Summarize the passage on design fixation in two sentences.
[SOURCE PASSAGE Boundary: Start]
When faced with a new technical or non-technical problem, have you, individually or as a team, had a conversation something like this? “Have we encountered a similar problem? Yes. How did we solve it? Like this. Then let’s solve this one that way.”
If so, you know that the process usually works -- it solves problems. That’s good news!
What you may not know is that you are practicing design fixation, also called reproductive thinking or the Einstellung Effect. You’re assuming that if this solution worked in the past for similar problems, it will work for your latest problem – a reasonable assumption.
What you may not realize is the bad news. Your intentional or unwitting application of design fixation causes you to miss innovation opportunities and the attendant benefits for you and those you serve. Design fixation closes the door to creative problem solving because we become prisoners of the past. As so nicely stated by economist John Maynard Keynes, “The difficulty lies not so much in developing new ideas as in escaping from the old ones.”
My engineering firm colleagues and I had an opportunity to design, “from scratch,” how we would use space for our branch office on the entire floor of a new building. Our initial thought, following design fixation thinking, was to apply the same logical layout we had used across our company. That is, group people with similar functions together -- engineers with engineers, planners with planners, marketers with marketers, administrators with administrators, etc.
Fortunately, we did not follow our initial impulse. Instead, we decided to “mix” everyone up. Reason: This arrangement, heterogeneous with respect to job functions, could enhance communication relative to our traditional homogeneous arrangement. Each of us would have more opportunities to learn about others and their work and, as a result, more fully appreciate our firm’s diversity of expertise, function, projects, and clients/owners.
It worked. For example, I, an engineer, was given an office with a technician on one side and a marketing person on the other side (see yellow in the image). As a result, I gained more appreciation for the creative and sophisticated field work done by Jerry, and our firm’s other technicians, and received a “short course” in marketing from David.
The Better Way: A Whole-Brain Approach
My studies of neuroscience basics, invention case studies, and tools used to encourage fresh thinking and collaboration convince me that we, individually or as teams, will be more creative and innovative if we use a whole-brain approach. Let’s strive to use our left and right hemispheres so that the logical, verbal, and abstract capabilities of our left side interacts synergistically with the emotional, intuitive, and synthesizing capabilities of our right side. In doing this, we must apply our conscious minds, of which we are well aware, to more fully engage our much more cognitively active, but elusive, subconscious minds.
[SOURCE PASSAGE Boundary: End]
[EXTRACTED RECORDS Boundary: Start]
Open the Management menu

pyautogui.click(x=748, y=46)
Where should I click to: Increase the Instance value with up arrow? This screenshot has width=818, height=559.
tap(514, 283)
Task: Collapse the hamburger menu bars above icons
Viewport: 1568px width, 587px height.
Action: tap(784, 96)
[EXTRACTED RECORDS Boundary: End]
[EXTRACTED RECORDS Boundary: Start]
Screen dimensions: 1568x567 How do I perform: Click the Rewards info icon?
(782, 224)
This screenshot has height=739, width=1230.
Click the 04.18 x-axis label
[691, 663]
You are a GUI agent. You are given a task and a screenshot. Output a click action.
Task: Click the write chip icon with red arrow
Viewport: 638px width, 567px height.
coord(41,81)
[EXTRACTED RECORDS Boundary: End]
**REPLY**
Reusing a solution that worked for similar problems, called design fixation, usually solves problems but causes missed chances to innovate because it keeps people prisoners of the past. The writer's engineering firm avoided this by mixing people of different job functions together in a new office, which gave the writer more appreciation for colleagues' work, and the writer argues that a whole-brain approach using both hemispheres makes individuals and teams more creative.